Gruetta


IN AUTO: Con la gruetta solleva persone qualsiasi vettura può trasformarsi in un veicolo per trasporto disabili in carrozzina.
L'installazione non è altro che una piccola staffa posizionata in prossimità di un montante dell'auto (solitamente quello anteriore destro). Un dispositivo può servire più vetture.
La gruetta solleva persone viaggia nel bagagliaio del veicolo e vieneutilizzata solamente nel momento del trasferimento della persona dalla seduta della carrozzina al sedile dell'autovettura e viceversa.
Il dispositivo viene alimentato collegandolo alla batteria dellamacchina e una volta conclusa l'uscita viene portato in casa.

A CASA: La gruetta solleva persona dentro la propria abitazione può essere utilizzata come sollevatore mobile grazie al supporto del carrello. Dotato di una batteria ricaricabile si sposta agevolemente da una stanza all'altra della casa grazie alla regolazione dei sostegni inferiori. Il carrello per abitazione è completamente smontabile e si colloca interamente nel bagagliaio di una vettura media. E' dunque comodamente trasferibile in qualsiasi altro appartamento o luogo di cura o di riposo o seconda casa o anche in aereo.

IN BAGNO: Dove i normali sollevatori per abitazione falliscono è proprio in bagno. Con le loro dimensioni difficilmente sono utilizzabili per il trasferimento dei disabili.
Con le staffe al muro sapientemente posizionate e la gruetta solleva persone non c'è posto dove non si possa arrivare.


Riconducibile nomenclatore

La gruetta solleva persone è un dispositivo ricundicibile al nomenclatore tariffario come sollevatore per appartamento.

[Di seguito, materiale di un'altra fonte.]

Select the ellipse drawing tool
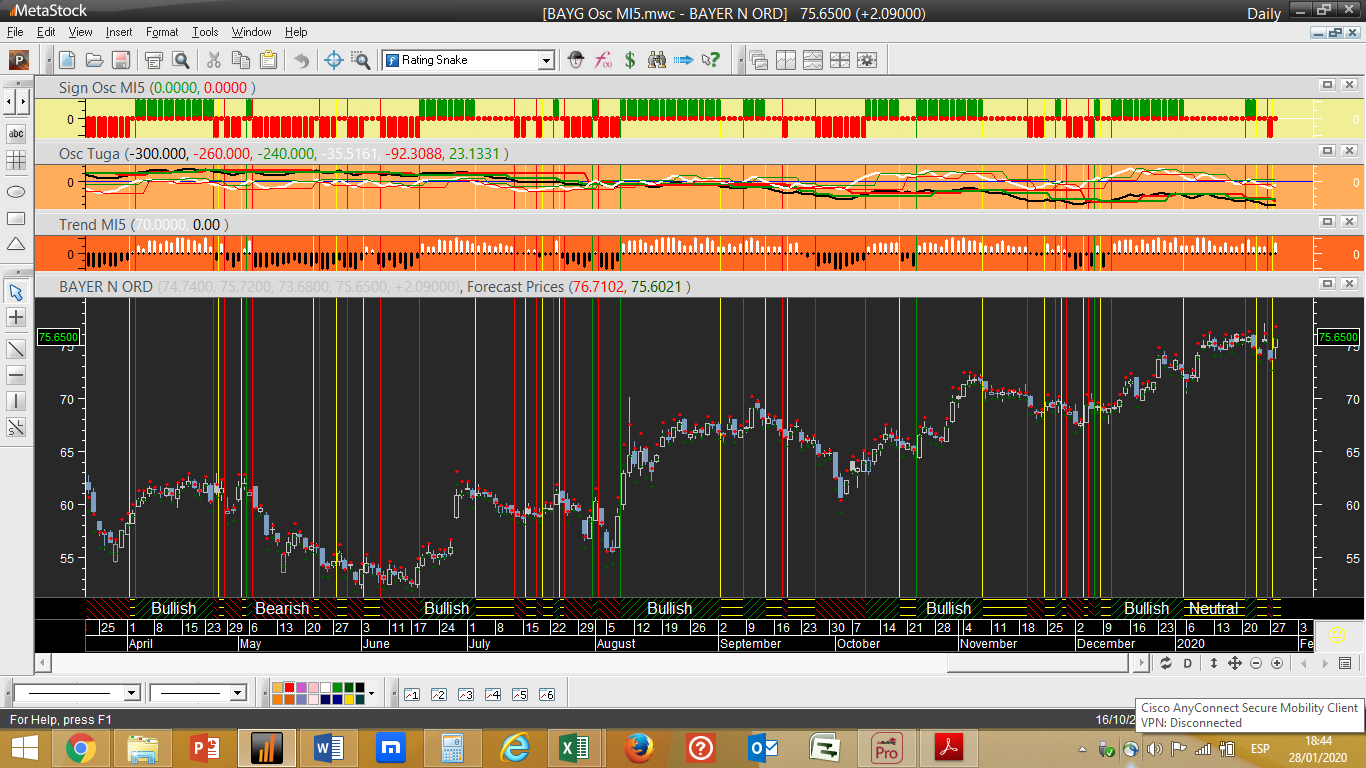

L'installazione nella vettura non riguarda la ASL ma tutto quello che concerne l'abitazione dovrebbe almeno essere preso in considerazione dallo specialista prescrittore (anche in Italia!).
Qualora l'assistito scelga un tipo o un modello di dispositivo non incluso nel nomenclatore allegato al presente regolamento, ma riconducibile, a giudizio dello specialista prescrittore, per omogeneità funzionale a quello prescritto ai sensi dell'articolo 4, comma 2, l'azienda Usl di competenza autorizza la fornitura e corrisponde al fornitore una remunerazione non superiore alla tariffa applicata o al
prezzo determinato dalla stessa azienda per il dispositivo incluso nel nomenclatore e corrispondente a quello erogato.


Liberamente tratto dal Decreto Ministeriale - Ministero della Sanità - 27 agosto 1999, n. 332
"Regolamento recante norme per le prestazioni di assistenza protesica erogabili nell'ambito del Servizio sanitario nazionale: modalità di erogazione e tariffe."